Resposta rápida
Sim, é possível. O STJ, em entendimento divulgado em informativo, admite o rompimento do vínculo de filiação entre pai registral e filho maior de idade quando constatada a inexistência de relação socioafetiva entre eles e a quebra dos deveres de cuidado, materializada no abandono material e afetivo, à luz do princípio da paternidade responsável.
Socioafetividade como via de mão dupla
A socioafetividade é reconhecida há tempos como elemento capaz de criar vínculo de filiação, desde que verificada a posse do estado de filho, ou seja, o desfrute público e contínuo dessa condição. O STJ extraiu daí a conclusão inversa: se a presença de socioafetividade autoriza reconhecer a filiação, sua ausência pode justificar o rompimento do vínculo biológico e registral, a depender da situação concreta.

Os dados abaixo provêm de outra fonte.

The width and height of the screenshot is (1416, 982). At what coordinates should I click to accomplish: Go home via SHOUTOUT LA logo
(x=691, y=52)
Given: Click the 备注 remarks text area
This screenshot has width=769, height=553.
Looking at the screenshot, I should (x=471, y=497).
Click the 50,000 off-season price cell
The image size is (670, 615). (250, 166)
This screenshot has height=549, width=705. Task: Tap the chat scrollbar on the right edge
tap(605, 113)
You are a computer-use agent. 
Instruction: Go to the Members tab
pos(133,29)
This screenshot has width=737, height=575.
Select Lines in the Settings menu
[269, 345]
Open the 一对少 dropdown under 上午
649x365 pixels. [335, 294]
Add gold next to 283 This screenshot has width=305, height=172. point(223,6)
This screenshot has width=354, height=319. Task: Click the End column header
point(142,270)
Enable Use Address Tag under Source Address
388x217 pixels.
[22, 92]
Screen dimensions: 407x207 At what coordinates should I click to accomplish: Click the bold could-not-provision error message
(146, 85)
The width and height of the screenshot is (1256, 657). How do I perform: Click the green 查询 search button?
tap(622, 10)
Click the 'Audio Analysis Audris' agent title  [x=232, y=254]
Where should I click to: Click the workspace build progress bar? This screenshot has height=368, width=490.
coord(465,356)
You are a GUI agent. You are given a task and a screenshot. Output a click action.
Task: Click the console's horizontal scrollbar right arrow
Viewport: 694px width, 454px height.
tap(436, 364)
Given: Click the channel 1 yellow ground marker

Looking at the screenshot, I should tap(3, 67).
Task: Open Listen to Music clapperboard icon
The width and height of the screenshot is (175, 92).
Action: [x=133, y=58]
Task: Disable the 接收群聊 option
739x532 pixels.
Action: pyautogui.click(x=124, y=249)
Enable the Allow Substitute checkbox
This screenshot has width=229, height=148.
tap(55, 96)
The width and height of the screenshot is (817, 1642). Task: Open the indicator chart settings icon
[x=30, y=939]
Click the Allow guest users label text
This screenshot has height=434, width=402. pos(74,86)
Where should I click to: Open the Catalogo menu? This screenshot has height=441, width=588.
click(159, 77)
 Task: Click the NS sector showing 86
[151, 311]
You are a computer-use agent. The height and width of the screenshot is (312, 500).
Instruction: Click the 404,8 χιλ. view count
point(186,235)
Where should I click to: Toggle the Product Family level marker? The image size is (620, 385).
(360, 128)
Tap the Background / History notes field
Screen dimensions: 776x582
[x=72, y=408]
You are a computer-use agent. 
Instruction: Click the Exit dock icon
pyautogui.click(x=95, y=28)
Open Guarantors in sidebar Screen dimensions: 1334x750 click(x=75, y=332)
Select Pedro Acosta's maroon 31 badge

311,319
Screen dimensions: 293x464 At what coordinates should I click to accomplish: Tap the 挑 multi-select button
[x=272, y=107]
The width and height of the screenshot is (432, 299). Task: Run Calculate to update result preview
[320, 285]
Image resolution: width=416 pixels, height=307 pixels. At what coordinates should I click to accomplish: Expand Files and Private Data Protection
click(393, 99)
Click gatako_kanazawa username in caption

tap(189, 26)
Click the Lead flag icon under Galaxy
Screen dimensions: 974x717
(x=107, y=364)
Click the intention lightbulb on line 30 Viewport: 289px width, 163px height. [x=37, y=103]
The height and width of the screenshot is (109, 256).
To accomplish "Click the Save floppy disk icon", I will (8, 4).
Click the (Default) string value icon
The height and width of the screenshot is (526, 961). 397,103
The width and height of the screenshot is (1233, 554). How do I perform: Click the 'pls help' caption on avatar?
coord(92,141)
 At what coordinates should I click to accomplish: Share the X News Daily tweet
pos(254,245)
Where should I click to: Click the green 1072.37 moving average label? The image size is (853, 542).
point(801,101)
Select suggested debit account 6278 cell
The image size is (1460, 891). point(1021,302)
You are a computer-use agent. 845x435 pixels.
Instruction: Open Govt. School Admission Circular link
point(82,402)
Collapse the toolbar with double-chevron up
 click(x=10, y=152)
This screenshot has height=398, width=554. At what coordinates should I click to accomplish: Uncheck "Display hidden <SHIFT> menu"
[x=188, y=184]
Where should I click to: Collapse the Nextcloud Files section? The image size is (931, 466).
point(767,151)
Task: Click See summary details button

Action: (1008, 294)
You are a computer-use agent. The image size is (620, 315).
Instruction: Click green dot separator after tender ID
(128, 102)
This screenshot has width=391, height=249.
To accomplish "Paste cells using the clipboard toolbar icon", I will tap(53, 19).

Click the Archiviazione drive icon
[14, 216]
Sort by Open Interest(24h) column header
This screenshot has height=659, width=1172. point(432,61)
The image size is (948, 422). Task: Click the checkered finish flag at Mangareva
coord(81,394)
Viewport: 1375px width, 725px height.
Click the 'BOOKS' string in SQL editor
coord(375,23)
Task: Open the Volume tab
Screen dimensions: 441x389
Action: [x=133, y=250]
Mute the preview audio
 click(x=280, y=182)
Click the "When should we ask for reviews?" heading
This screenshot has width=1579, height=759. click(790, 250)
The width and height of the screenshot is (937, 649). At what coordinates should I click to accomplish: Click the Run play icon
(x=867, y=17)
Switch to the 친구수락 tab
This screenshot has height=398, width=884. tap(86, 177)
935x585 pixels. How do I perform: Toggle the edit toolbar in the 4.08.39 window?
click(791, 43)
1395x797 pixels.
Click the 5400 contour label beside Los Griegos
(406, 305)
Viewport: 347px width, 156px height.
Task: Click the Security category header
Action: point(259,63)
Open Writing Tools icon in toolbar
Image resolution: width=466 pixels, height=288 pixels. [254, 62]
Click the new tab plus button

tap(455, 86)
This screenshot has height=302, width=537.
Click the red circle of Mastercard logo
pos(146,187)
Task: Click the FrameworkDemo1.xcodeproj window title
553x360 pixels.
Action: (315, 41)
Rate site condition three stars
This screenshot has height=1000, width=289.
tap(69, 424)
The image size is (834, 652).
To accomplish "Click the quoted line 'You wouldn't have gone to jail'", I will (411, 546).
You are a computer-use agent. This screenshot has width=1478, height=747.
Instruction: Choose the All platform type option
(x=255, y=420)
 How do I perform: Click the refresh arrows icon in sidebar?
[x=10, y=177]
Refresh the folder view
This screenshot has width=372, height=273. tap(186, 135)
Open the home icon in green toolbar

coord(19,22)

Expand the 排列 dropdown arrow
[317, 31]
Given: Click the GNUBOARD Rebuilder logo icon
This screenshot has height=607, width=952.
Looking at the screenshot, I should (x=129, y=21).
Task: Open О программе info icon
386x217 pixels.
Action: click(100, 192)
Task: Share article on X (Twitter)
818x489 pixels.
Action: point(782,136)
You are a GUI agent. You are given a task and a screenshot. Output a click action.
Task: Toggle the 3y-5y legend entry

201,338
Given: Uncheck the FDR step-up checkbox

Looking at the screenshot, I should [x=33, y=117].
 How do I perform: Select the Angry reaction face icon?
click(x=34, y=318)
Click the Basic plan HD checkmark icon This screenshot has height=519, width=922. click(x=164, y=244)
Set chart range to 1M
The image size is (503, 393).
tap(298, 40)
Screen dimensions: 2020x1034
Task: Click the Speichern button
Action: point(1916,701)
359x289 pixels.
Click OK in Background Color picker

O fundamento é o princípio constitucional da paternidade responsável, que impõe deveres de cuidado voltados à proteção da pessoa em desenvolvimento. Descumprida essa imposição legal de cuidar, a interpretação sistemática do Código Civil e do ECA autoriza a desconstituição do vínculo paterno-filial, observadas as peculiaridades do caso.
O que pesou no caso concreto e os limites do entendimento
No caso julgado, pai e filho conviveram por pouquíssimos meses, e o genitor deixou de prestar qualquer auxílio material ou afetivo após o fim do relacionamento com a mãe, mesmo antes de ser preso. A ausência de vínculo socioafetivo ao longo dos 25 anos de vida do autor evidenciou o abandono material e afetivo e a quebra dos deveres de cuidado.
Importante o limite fixado: o crime cometido pelo pai, por si só, não rompe a filiação. O que autoriza a desconstituição é o conjunto formado pela inexistência de socioafetividade e pelo abandono. Como a análise é casuística, os tribunais examinam caso a caso a história de convivência entre as partes antes de extinguir o vínculo.